*Requirement 1:* In the piece on hospital discharges, rewrite everything from "Aging Parents: Hospital Discharges" down to "or hospital discharge.", changing "nuts and bolts" to "step-by-step".
*Requirement 2:* Continue the piece on aging parents and hospital discharges from the point where it stops.

*Excerpted passage:*
##########
Tag Archives: hospital discharge planner

Aging Parents: Hospital Discharges


Hospital discharge planning is the process of developing a plan post hospitalization for an individual to receive appropriate services {think home health, rehab or nursing home}. The hospital by law must identify, at an early stage of hospitalization, all patients who are likely to suffer adverse health consequences upon discharge. For our purpose, this identification begins at the time of admission when your parent presents their Medicare card. The nuts and bolts list of what is required of the discharge plan process is very lengthy {dare I say boring} but what you need to know is this:

  •  The doctor following your parent in the hospital is the one driving the discharge time frame. If your primary care physician is not following in the hospital they cannot write orders regarding your treatment or hospital discharge.
  • That physician is very aware of the Medicare A guidelines in terms of billing and believe it or not their hands may be tied. This all relates to diagnostic related groups which you can read more about here…
  • If your hospital says to you: “I’m sorry but we’ve assessed your mother and believe she does not need a discharge plan” you can have your physician request one.
  • A discharge planner is responsible for arranging the services your parent will need at the time of discharge. Your discharge planner may be referred to as a care manager, social worker or registered nurse.
  • You have the right to appeal your discharge and there are very specific steps in place to do this. Speak with your physician, discharge planner or patient advocate for specifics.
  • The hospital indication that it’s time for discharge does not mean mom is ready to live at home independently but that the condition she was admitted for is stabilized and her time under Medicare A has come to an end.
##########
*Source data:*
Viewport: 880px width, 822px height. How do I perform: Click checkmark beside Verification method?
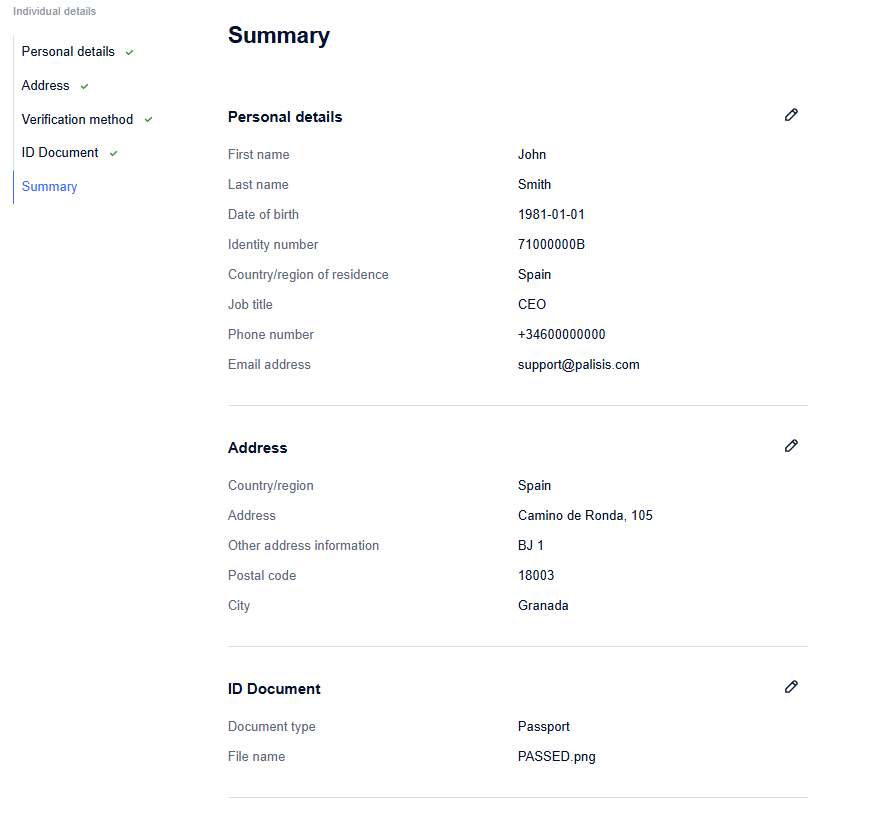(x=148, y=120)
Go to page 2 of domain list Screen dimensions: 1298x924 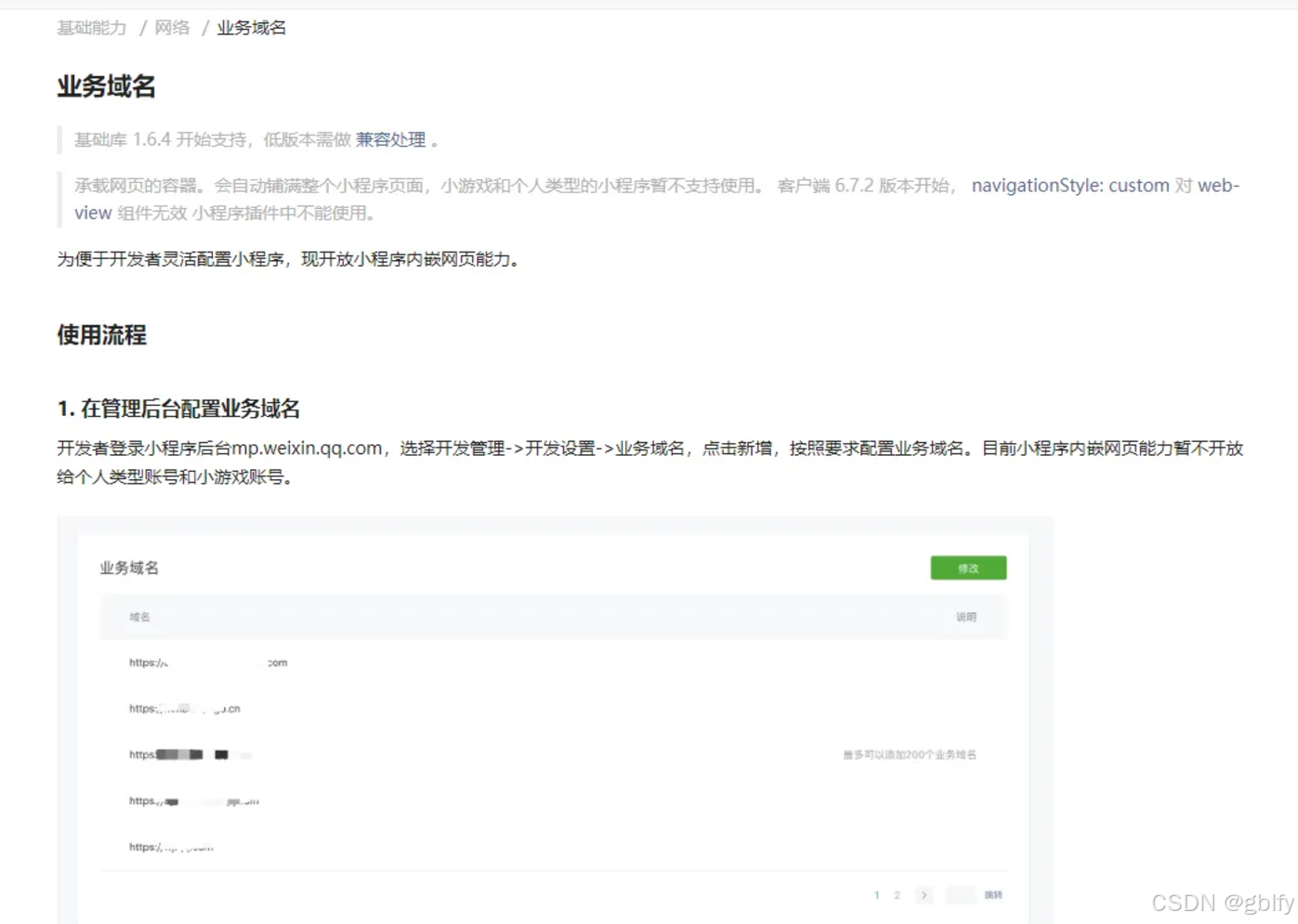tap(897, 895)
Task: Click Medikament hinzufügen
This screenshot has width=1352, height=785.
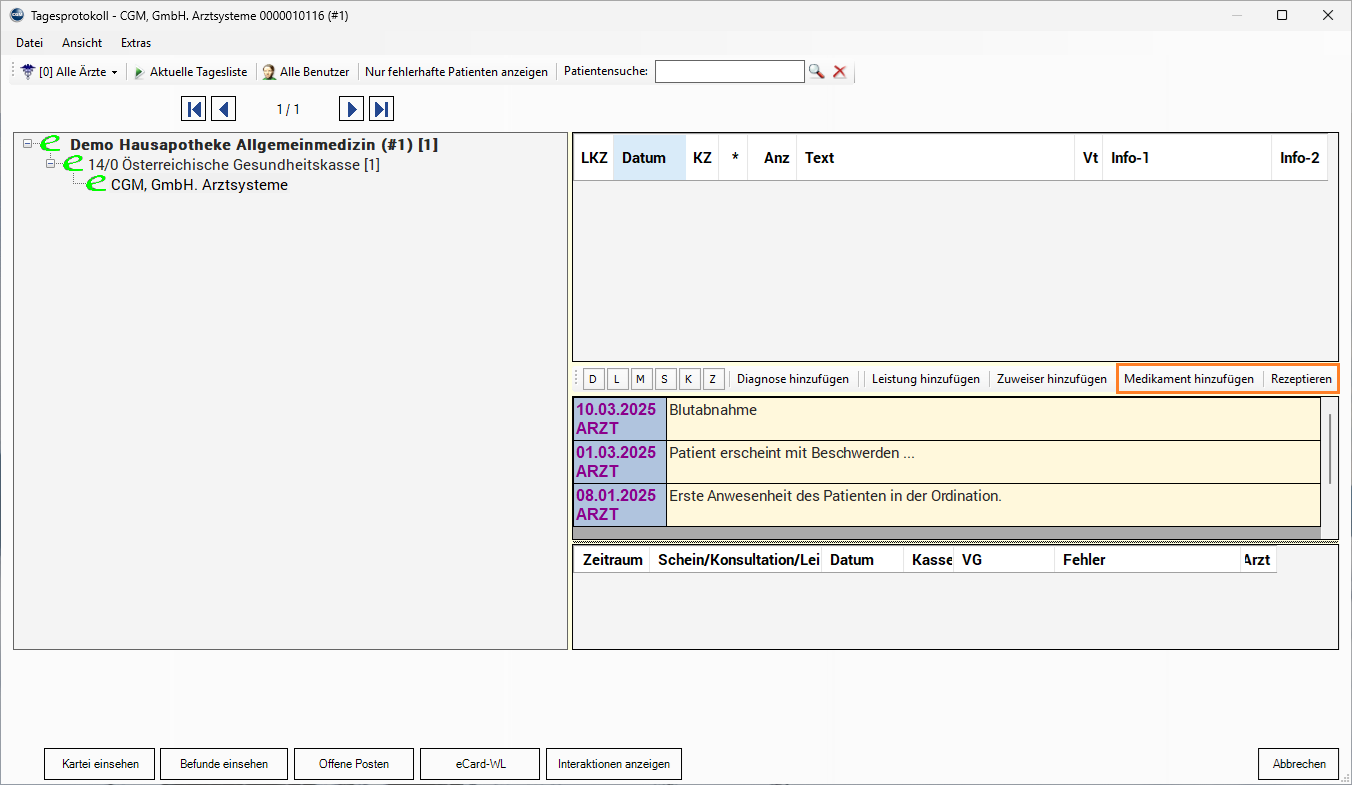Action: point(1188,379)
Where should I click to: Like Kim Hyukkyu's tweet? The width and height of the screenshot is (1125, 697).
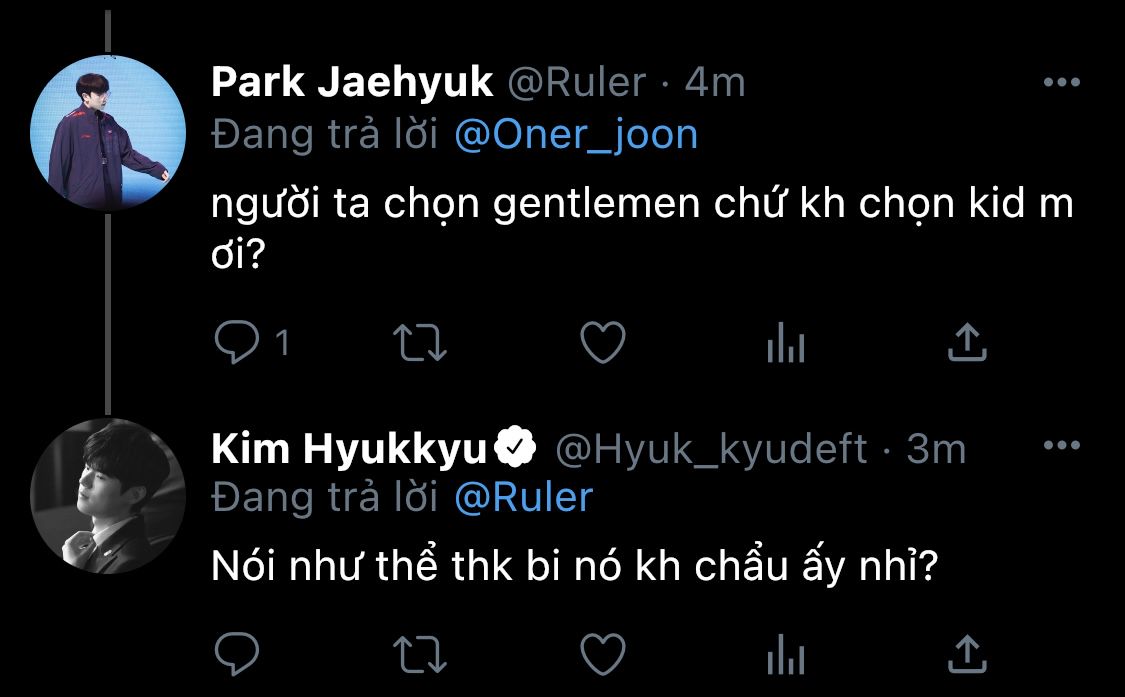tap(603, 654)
##########
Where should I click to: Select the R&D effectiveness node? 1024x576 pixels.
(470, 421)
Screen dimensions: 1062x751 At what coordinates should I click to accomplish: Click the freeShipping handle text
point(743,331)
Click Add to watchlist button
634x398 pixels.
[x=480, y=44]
##########
*Task answer 1:*
Aging Parents: Hospital Discharges


Hospital discharge planning is the process of developing a plan post hospitalization for an individual to receive appropriate services {think home health, rehab or nursing home}. The hospital by law must identify, at an early stage of hospitalization, all patients who are likely to suffer adverse health consequences upon discharge. For our purpose, this identification begins at the time of admission when your parent presents their Medicare card. The step-by-step list of what is required of the discharge plan process is very lengthy {dare I say boring} but what you need to know is this:

  •  The doctor following your parent in the hospital is the one driving the discharge time frame. If your primary care physician is not following in the hospital they cannot write orders regarding your treatment or hospital discharge.

*Task answer 2:*
  • Your hospital discharge planner will provide you with a list of available services i.e. home health agencies, skilled nursing facilities and can provide you with education but cannot give an opinion or recommend a specific organization.
  • Be open and honest with your discharge planner. If your dad was struggling at home before this hospital admission, he will probably need additional help {either at home, rehab or nursing home, companion care} at the time of discharge.
  • In order to receive skilled Medicare A services following the hospital admission, your mom or dad needs to be in the acute care setting for a minimum of 3 DAYS! This means that if discharge to skilled rehab happens on the 2nd day your parent will not receive inpatient Medicare A coverage for their rehab. Be aware, ask questions and advocate!

A discharge planner’s job is a pressure cooker type job with high expectations and huge case loads. I recommend that within 48 -72 hours of your parent being admitted to the hospital {depending on the situation: if it looks like a short term stay move quicker} YOU ask to speak with your discharge planner. The RN on the floor or someone at the nurses’ station should be able to provide you with the name of your discharge planner and how to get in contact with that person.